A Roseland Park Elementary School third grade class taught by Susan Burns held a parachute drop Friday morning as part of a class science project.

The project was funded by the Science and Math Improvement Grant from the Toshiba America Foundation in New York City. Burns, who was the creator of the project, said this was the third year the school has received this grant.

The students spent about six weeks on the project, said Burns, which included planning, designing and engineering the parachutes. Burns said the project helped students achieve language and mathematics benchmarks, in addition to the science part of the project.

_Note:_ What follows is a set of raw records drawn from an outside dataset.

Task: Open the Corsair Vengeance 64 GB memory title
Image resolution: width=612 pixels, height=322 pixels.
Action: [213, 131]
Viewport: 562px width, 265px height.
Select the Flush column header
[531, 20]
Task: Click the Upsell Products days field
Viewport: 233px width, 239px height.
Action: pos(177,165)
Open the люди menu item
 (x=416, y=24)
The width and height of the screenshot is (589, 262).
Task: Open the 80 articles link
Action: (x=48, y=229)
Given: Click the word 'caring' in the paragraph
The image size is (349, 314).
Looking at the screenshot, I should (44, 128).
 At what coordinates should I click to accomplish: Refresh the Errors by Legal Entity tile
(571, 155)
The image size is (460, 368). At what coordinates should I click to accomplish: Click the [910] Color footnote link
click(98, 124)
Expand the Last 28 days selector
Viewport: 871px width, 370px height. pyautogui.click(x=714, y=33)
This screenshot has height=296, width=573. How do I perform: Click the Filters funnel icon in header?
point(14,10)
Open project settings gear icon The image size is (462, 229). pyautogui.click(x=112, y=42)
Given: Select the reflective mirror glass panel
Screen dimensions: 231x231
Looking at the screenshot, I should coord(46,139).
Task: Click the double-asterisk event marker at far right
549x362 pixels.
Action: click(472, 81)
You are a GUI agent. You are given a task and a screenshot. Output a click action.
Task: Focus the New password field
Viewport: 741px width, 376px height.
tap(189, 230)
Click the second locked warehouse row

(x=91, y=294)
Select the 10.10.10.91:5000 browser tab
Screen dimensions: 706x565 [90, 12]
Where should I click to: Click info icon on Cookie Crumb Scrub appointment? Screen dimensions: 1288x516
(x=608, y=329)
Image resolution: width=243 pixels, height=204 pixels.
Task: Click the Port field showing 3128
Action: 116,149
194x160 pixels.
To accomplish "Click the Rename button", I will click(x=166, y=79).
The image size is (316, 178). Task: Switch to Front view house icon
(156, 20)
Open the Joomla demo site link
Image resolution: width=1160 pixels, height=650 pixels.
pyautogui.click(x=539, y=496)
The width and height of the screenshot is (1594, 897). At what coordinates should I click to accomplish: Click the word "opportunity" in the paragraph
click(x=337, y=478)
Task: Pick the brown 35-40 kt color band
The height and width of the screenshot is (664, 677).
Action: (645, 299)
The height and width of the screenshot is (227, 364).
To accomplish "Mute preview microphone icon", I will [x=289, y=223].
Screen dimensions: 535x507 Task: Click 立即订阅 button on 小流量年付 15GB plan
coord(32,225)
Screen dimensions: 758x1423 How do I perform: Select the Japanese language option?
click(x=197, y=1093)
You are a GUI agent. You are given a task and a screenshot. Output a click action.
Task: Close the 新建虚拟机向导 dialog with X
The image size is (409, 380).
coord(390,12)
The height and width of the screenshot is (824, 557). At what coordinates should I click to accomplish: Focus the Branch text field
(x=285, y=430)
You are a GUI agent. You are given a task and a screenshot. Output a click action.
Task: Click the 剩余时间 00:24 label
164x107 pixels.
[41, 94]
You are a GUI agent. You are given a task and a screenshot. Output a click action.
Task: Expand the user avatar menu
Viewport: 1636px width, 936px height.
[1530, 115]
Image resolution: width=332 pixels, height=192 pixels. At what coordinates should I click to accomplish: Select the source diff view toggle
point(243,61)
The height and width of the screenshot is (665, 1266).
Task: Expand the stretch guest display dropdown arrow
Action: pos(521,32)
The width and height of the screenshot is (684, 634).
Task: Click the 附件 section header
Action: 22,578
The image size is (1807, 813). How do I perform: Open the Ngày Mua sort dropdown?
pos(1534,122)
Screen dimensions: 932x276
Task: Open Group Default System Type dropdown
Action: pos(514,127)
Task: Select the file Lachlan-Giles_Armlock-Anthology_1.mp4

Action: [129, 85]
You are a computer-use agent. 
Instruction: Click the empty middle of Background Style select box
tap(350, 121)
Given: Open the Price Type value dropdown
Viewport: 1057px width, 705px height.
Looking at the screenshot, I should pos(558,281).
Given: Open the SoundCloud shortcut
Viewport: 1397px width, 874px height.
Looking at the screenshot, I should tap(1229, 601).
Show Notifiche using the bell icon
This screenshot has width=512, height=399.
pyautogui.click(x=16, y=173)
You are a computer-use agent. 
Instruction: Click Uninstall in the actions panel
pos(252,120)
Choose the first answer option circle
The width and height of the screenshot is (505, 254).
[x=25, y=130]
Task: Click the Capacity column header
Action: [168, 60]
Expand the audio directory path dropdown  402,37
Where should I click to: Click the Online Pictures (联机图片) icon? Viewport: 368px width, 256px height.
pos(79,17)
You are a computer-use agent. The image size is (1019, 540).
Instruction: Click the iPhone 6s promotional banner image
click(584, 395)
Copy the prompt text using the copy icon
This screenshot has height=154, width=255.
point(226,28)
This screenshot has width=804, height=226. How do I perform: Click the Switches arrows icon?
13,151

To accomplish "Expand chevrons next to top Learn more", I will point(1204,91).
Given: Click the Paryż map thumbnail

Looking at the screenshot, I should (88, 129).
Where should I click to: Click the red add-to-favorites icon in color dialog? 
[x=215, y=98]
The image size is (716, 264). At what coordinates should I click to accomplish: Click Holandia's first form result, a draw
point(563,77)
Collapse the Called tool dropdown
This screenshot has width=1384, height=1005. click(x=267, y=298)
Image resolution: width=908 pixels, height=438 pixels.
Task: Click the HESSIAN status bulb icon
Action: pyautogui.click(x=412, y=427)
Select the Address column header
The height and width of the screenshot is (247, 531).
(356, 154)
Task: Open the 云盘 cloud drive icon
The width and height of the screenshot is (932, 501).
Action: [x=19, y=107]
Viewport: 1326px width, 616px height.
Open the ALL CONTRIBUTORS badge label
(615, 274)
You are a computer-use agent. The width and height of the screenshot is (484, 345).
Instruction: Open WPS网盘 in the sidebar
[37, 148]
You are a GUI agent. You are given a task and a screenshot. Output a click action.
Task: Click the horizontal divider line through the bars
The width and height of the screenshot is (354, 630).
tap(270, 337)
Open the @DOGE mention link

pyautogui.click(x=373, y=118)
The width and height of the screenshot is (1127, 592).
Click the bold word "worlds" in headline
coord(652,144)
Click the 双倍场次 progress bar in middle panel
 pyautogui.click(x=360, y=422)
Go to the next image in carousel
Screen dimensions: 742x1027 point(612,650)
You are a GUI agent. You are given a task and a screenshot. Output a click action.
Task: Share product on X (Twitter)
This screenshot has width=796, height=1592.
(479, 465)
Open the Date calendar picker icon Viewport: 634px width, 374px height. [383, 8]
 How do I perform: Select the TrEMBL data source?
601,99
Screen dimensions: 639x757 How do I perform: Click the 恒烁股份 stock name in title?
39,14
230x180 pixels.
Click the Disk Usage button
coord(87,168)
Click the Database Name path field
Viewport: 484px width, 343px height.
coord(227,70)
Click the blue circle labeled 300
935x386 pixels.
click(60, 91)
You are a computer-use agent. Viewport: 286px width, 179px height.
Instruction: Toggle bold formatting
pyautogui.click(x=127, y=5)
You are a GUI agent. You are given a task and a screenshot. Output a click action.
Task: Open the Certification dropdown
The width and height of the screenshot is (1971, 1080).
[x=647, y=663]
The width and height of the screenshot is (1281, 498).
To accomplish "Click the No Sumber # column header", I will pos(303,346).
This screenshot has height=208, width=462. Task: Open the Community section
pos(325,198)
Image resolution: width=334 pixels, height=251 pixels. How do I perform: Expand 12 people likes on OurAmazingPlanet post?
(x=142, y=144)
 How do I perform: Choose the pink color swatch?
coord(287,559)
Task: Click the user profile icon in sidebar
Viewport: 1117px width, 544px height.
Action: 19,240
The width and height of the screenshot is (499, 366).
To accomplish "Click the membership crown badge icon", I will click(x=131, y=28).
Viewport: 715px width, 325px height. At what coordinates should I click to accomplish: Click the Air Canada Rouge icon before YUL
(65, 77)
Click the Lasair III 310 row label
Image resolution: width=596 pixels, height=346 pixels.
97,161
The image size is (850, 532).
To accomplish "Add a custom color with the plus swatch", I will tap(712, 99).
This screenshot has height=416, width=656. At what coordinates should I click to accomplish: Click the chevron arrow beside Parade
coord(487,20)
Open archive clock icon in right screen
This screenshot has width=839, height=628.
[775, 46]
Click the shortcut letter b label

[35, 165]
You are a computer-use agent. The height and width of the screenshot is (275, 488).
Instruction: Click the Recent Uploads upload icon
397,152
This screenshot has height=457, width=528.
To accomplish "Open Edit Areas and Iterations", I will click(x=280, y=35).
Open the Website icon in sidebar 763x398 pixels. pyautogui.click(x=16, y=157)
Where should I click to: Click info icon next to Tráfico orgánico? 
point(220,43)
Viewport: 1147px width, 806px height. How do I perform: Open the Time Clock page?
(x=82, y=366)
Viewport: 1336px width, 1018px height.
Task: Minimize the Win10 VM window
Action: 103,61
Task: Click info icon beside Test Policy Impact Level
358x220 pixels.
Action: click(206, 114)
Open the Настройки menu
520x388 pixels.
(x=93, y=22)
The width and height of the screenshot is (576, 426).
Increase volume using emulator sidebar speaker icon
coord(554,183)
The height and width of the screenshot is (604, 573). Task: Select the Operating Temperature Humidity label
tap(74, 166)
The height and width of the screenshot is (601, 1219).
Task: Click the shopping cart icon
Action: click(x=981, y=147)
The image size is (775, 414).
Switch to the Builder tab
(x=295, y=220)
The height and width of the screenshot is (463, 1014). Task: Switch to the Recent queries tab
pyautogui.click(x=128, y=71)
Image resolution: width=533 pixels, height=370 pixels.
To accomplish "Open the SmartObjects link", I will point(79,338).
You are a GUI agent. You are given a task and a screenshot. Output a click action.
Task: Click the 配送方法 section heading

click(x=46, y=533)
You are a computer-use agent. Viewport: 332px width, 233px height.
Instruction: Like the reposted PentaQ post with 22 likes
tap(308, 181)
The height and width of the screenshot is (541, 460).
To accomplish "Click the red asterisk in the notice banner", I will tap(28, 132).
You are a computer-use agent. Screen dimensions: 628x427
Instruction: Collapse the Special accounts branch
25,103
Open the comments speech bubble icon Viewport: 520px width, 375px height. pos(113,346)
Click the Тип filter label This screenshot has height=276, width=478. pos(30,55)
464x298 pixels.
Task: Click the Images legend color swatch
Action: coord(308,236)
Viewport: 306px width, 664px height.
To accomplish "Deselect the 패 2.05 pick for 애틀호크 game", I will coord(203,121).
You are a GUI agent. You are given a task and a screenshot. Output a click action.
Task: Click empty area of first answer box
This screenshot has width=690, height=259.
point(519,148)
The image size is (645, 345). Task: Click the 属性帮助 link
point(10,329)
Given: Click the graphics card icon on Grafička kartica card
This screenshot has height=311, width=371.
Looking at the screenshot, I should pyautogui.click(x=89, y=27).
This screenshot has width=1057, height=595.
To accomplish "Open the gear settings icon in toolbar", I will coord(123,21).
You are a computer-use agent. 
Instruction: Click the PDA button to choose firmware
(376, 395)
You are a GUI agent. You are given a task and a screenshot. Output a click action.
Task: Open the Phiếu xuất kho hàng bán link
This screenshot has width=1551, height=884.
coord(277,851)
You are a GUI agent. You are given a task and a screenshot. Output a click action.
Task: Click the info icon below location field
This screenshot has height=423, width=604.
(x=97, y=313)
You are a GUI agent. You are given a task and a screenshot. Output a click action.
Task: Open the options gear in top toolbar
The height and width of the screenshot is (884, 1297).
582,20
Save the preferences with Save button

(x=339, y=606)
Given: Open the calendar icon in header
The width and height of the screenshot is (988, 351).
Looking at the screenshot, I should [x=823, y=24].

The students made patterns for their parachutes and did test trials to observe which patterns they thought would be suitable. The students kept an engineering portfolio, which contained all their work. They kept a log of their test trial data and observations, as well as the processes they followed during the project.

Using the results of the test trials, the students made parachutes of different shapes using two foot squares of parachute cloth. Each student designed his or her own parachute based on data from the test trials. They then used strings of differing lengths for shroud lines and attached washers to provide weight to the parachutes.

The students gathered on the playground Friday morning where Chris Allison and Joe Russell of Picayune Fire Department Station One were on hand with the ladder truck to drop the parachutes. Russell manned the ladder while Allison took the parachutes up the ladder and dropped them one by one.

Students took pictures, recorded wind speed and timed the descents of each parachute. Anemometers, which are devices used to measure windspeed, and stopwatches were provided by funds from the grant.

After the drop was over, the students gathered in their classroom to compare notes and tell what they had learned from the project.

Burns said the students determined the average wind speed was eight miles per hour, that parachutes with long shroud lines were too unstable, the octagonal and circular chutes worked the best and the average time of descent was approximately 14 seconds.

Of the twenty-something chutes that were dropped, students noted that only five landed in trees, said Burns.

“With science, even if you mess up, you learn,” said Burns.

Burns said the students did almost all the work themselves, with only minor assistance from herself and her teaching assistants, Kim Authement and Wendy Houchin.

“That’s what it’s all about, getting them to the point where they can handle it themselves,” said Burns, “because that’s what life is all about.”